▶ **Document passage**
----------

Re: BUG #16104: Invalid DSA Memory Alloc Request in Parallel Hash

Поиск

Список

Период

Сортировка

От	Thomas Munro
Тема	Re: BUG #16104: Invalid DSA Memory Alloc Request in Parallel Hash
Дата	21 декабря 2019 г. 03:02:28
Msg-id	CA+hUKGKA+tKg1v29=mfxbTkXSoRdFTzmD3R0U2YgwxRxLbLtMA@mail.gmail.com обсуждение исходный текст
Ответ на	Re: BUG #16104: Invalid DSA Memory Alloc Request in Parallel Hash (Thomas Munro <thomas.munro@gmail.com>)
Ответы	Re: BUG #16104: Invalid DSA Memory Alloc Request in Parallel Hash
Список	pgsql-bugs

Дерево обсуждения

On Sat, Dec 14, 2019 at 1:22 PM Thomas Munro <thomas.munro@gmail.com> wrote:
> > >On 2019-Dec-10, Tomas Vondra wrote:
> > >> It's probably still a good idea to do this, although I wonder if we
> > >> might start doing this only when actually running out of bits (and use
> > >> the current algorithm by default). But I have no idea if that would be
> > >> any cheaper, and it would add complexity.

> -               *batchno = (hashvalue >> hashtable->log2_nbuckets) &
> (nbatch - 1);
> +               *batchno = rotate(hashvalue, hashtable->log2_nbuckets)
> & (nbatch - 1);

I ran the 150MB 4096 batch "sevenb" self-join with the "rotate" patch,
and it worked as expected.  I'm now planning to commit that version,
unless there are objections or someone wants to argue for a different
way to spell rotate() etc.

If I disassemble and diff unpatched and patched
ExecHashGetBucketAndBatch() and functions that inline it, as compiled
by Clang 6, I see just eg:

-   0x00000000006ba54e <+30>:    shr    %cl,%esi
+   0x00000000006ba54e <+30>:    ror    %cl,%esi

Here's a festive pictorial representation of the various dead horses
flogged in this thread, for the holidays (view in monospace font):

The "shift" algorithm in (pre-existing coding):

 <----------batchno---|
                      |---bucketno---|
     [MSB . . . . . . . . . . . . LSB]

* can't increase nbuckets (or max bucket load would degrade too soon)

----------

[Element and word location data]

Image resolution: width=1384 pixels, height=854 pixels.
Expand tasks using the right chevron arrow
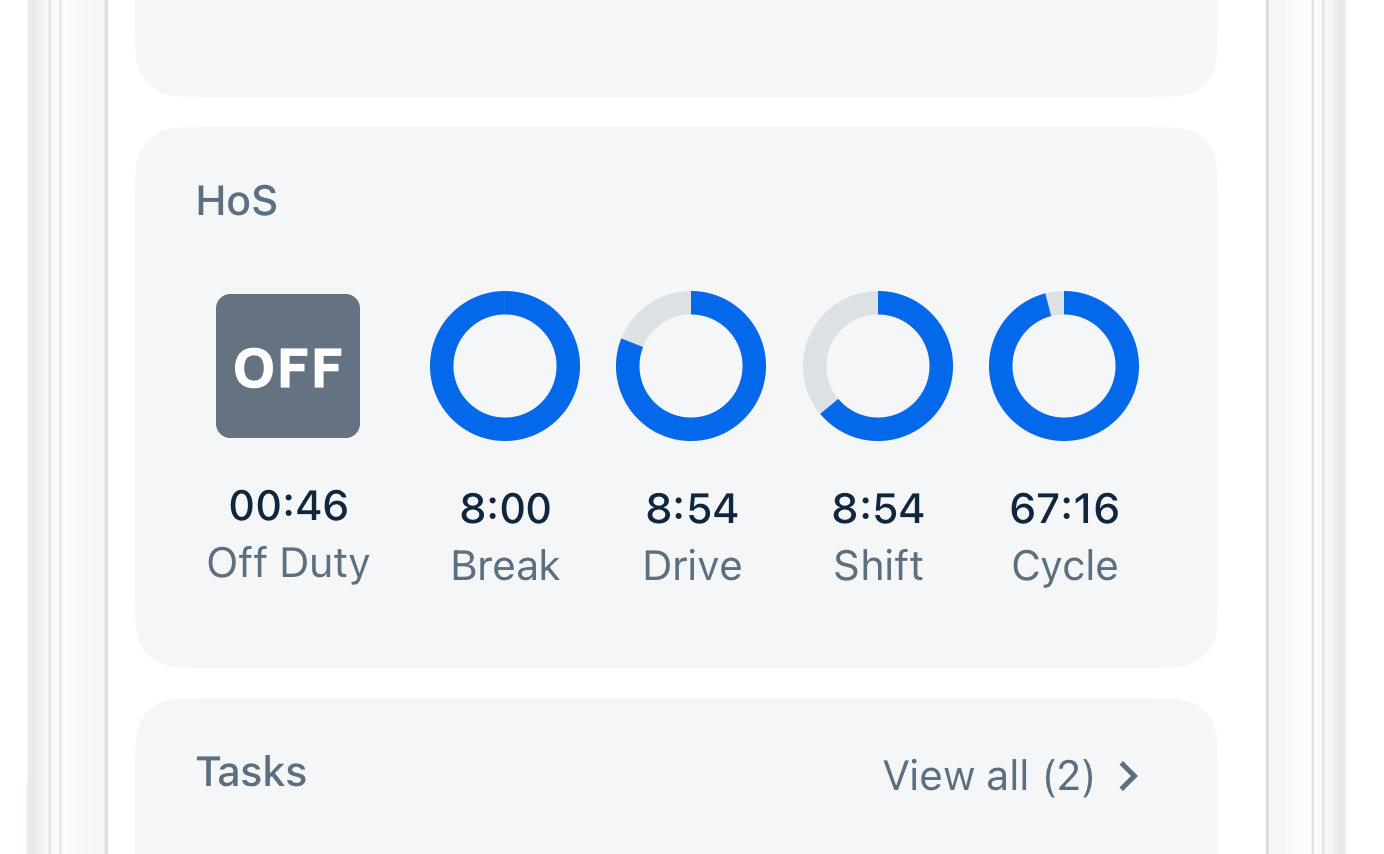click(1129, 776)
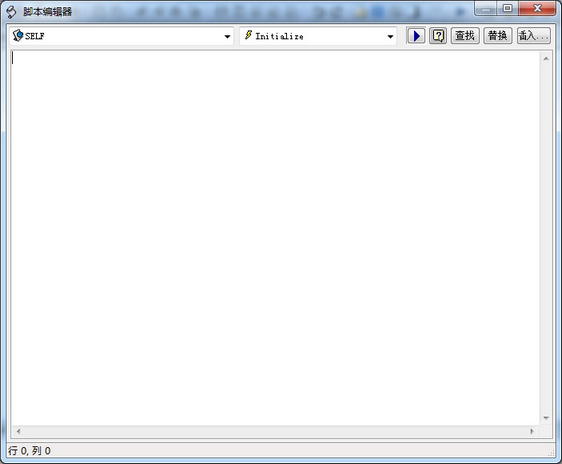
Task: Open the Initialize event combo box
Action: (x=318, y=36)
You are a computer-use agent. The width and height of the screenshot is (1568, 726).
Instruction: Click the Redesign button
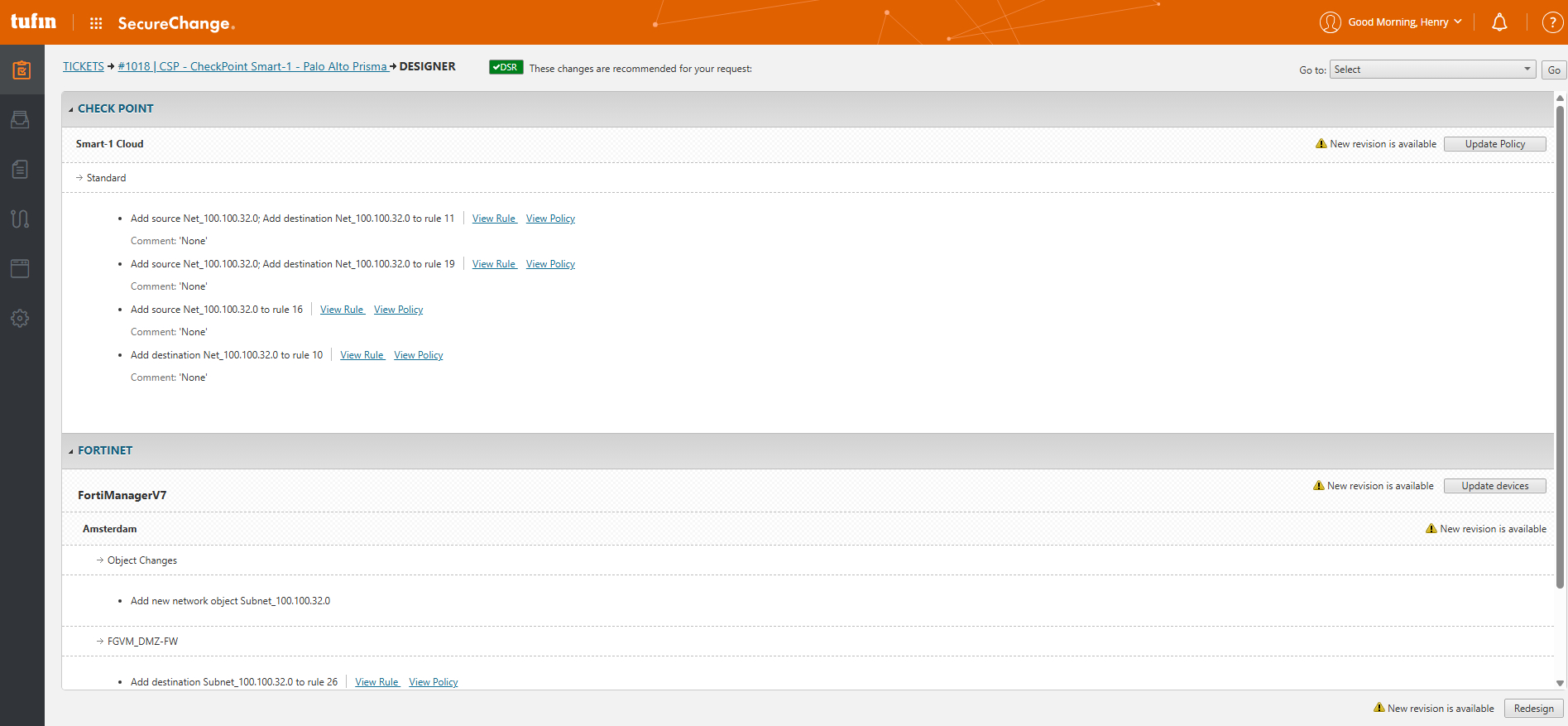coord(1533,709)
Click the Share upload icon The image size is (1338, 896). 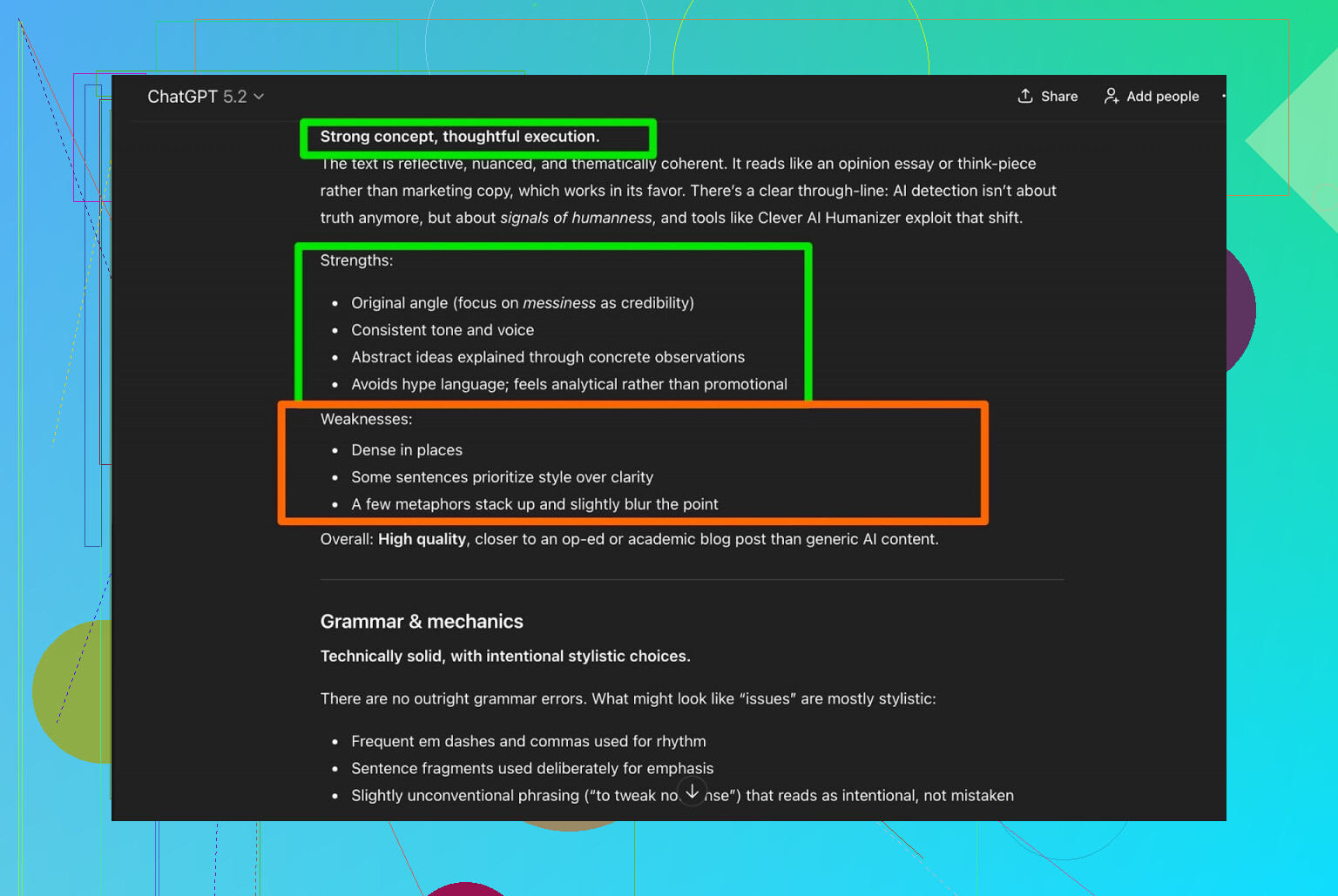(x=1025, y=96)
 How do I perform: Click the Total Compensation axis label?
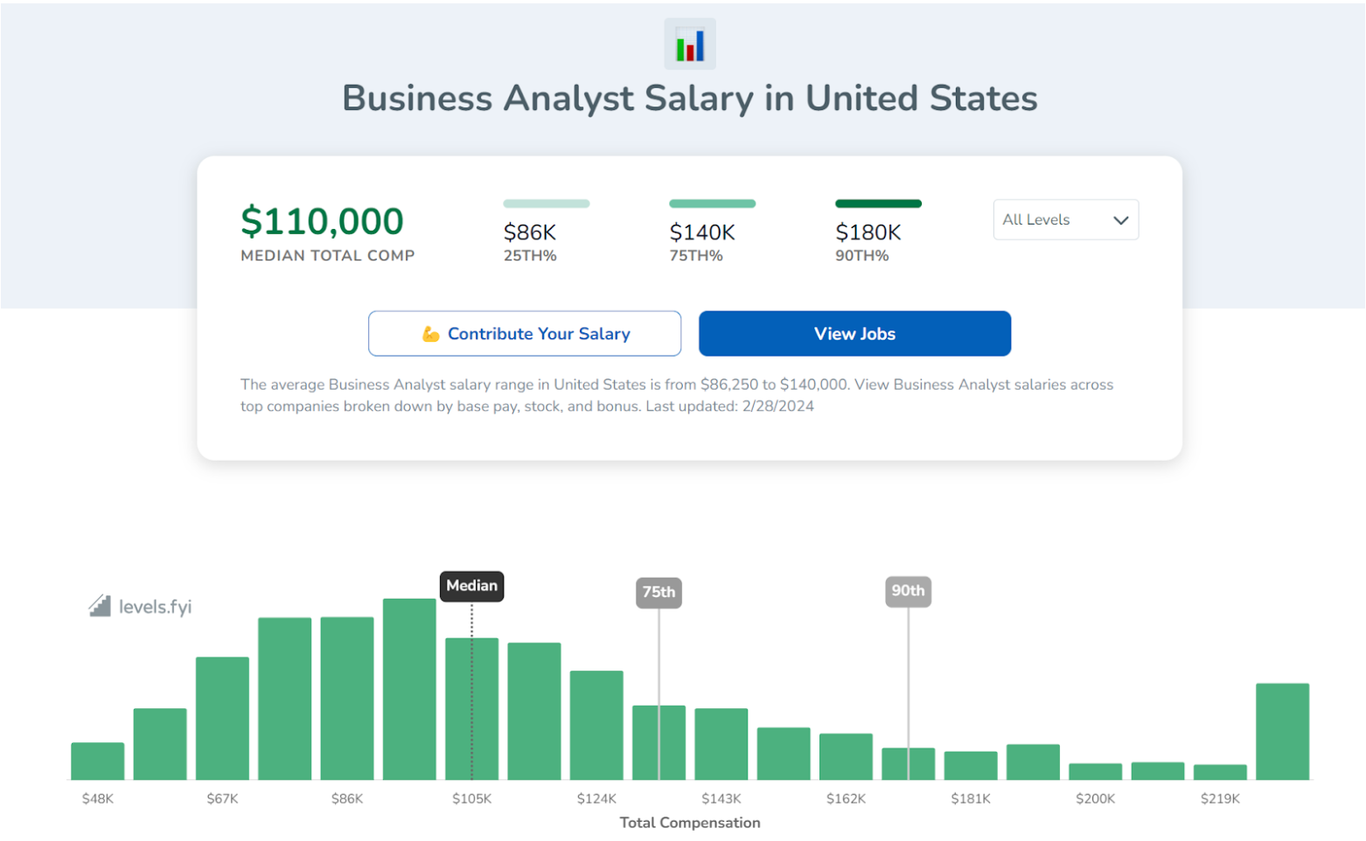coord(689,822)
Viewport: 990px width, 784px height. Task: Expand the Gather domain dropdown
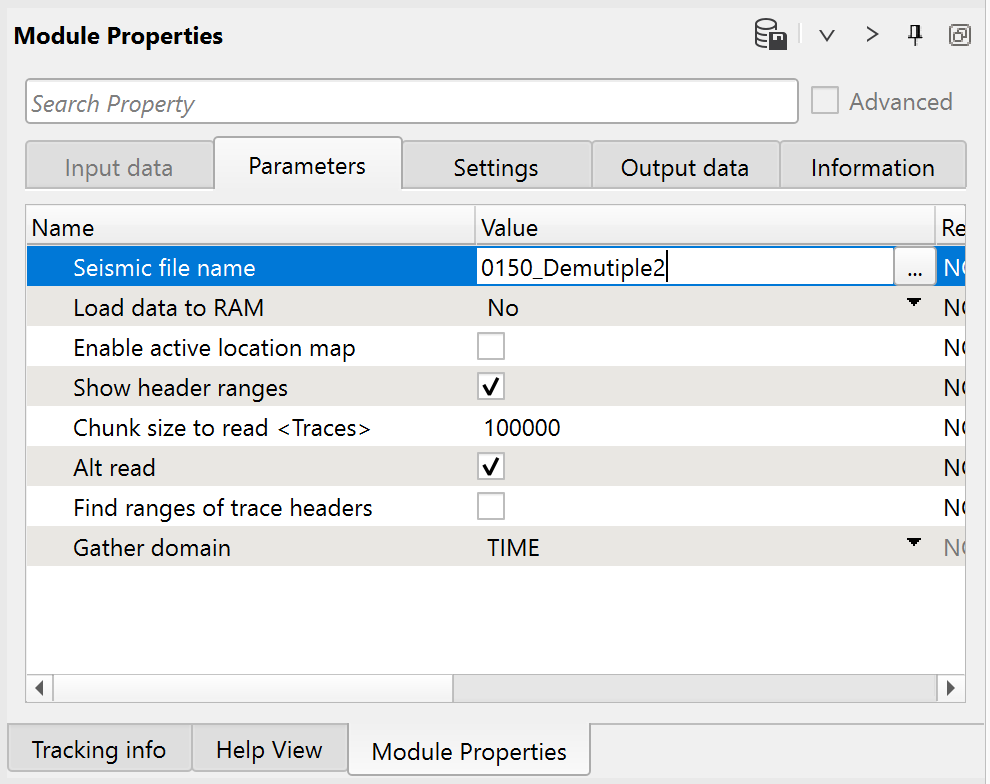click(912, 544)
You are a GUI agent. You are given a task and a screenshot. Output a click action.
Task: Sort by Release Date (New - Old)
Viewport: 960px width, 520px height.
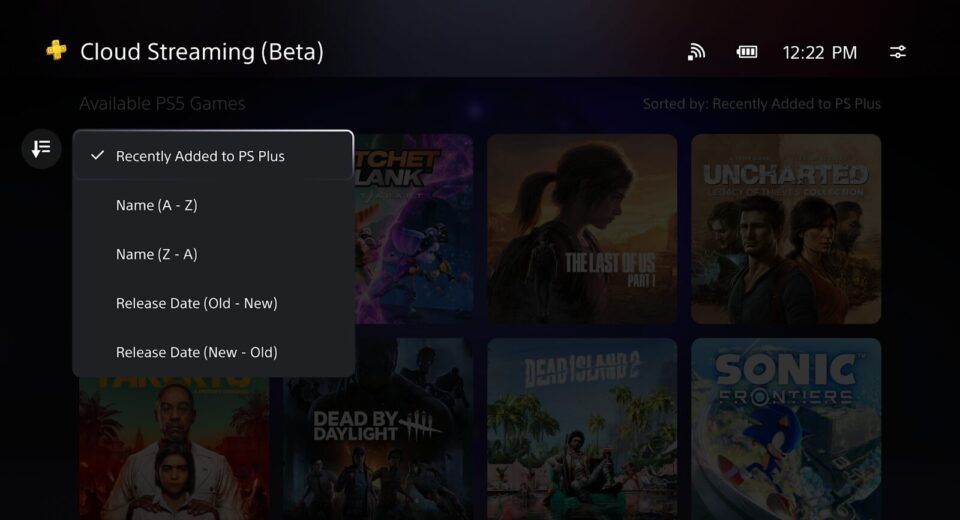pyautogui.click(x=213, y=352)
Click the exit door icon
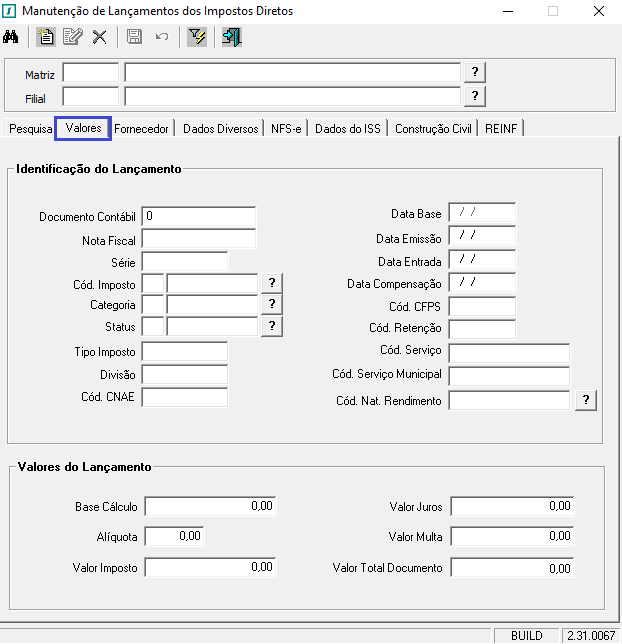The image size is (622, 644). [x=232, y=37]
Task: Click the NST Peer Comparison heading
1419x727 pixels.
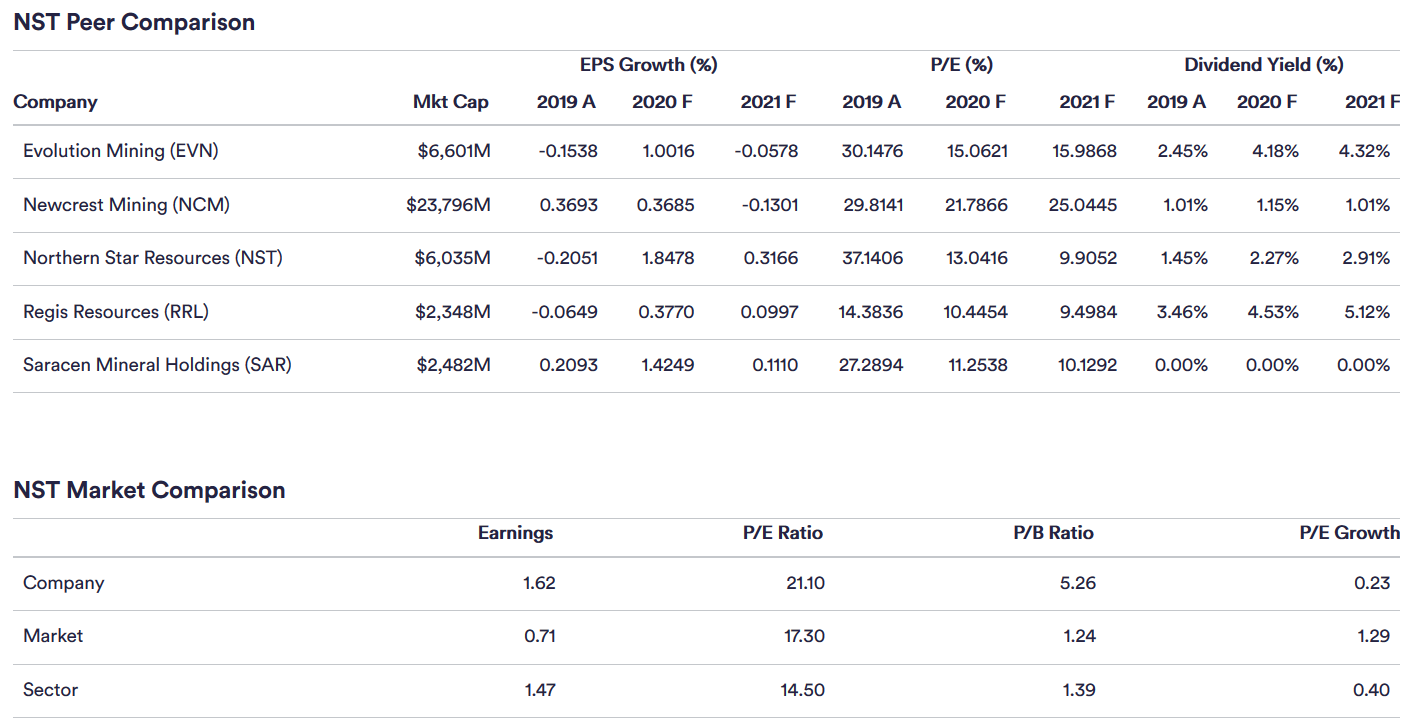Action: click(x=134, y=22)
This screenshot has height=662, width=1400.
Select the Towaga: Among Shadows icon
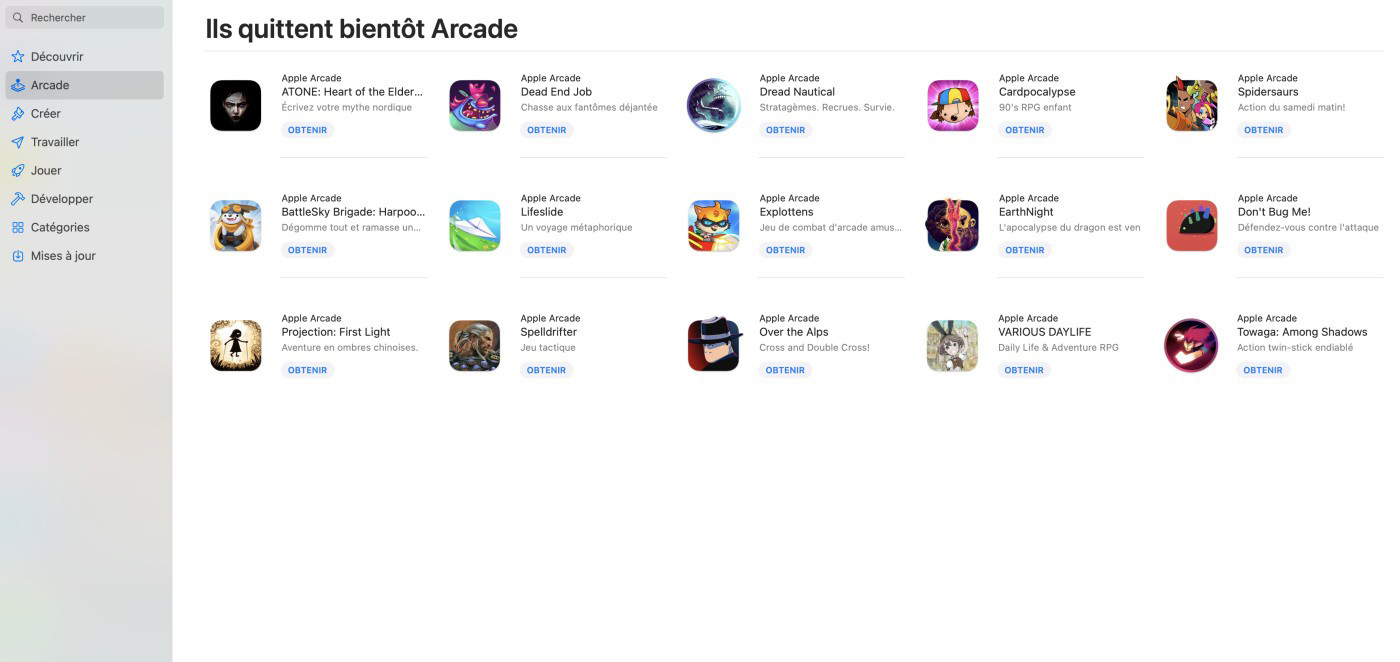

----------

▶ **Work instructions**
#1 For each statement, say whether it agrees with the bug-thread message, answering yes or no and quoting the deciding words: (a) The "rotate" patch was run on the 150MB 4096 batch "sevenb" self-join and worked as expected. (b) The disassembly that was compared was compiled by GCC. (c) The "shift" algorithm allows nbuckets to be increased.
#2 In the rows, duplicate the part that opens with the line containing "You are a GUI" and closes with the line containing "The image size is (622, 644). [x=232, y=37]". Leave out the pictures.

▶ **Written responses**
#1
(a) Yes: "I ran the 150MB 4096 batch "sevenb" self-join with the "rotate" patch, and it worked as expected."
(b) No: "as compiled by Clang 6"
(c) No: "can't increase nbuckets (or max bucket load would degrade too soon)"

#2
You are a GUI agent. You are given a task and a screenshot. Output a click action.
Task: Sort by Release Date (New - Old)
Viewport: 960px width, 520px height.
pyautogui.click(x=213, y=352)
Click the exit door icon
The image size is (622, 644). [x=232, y=37]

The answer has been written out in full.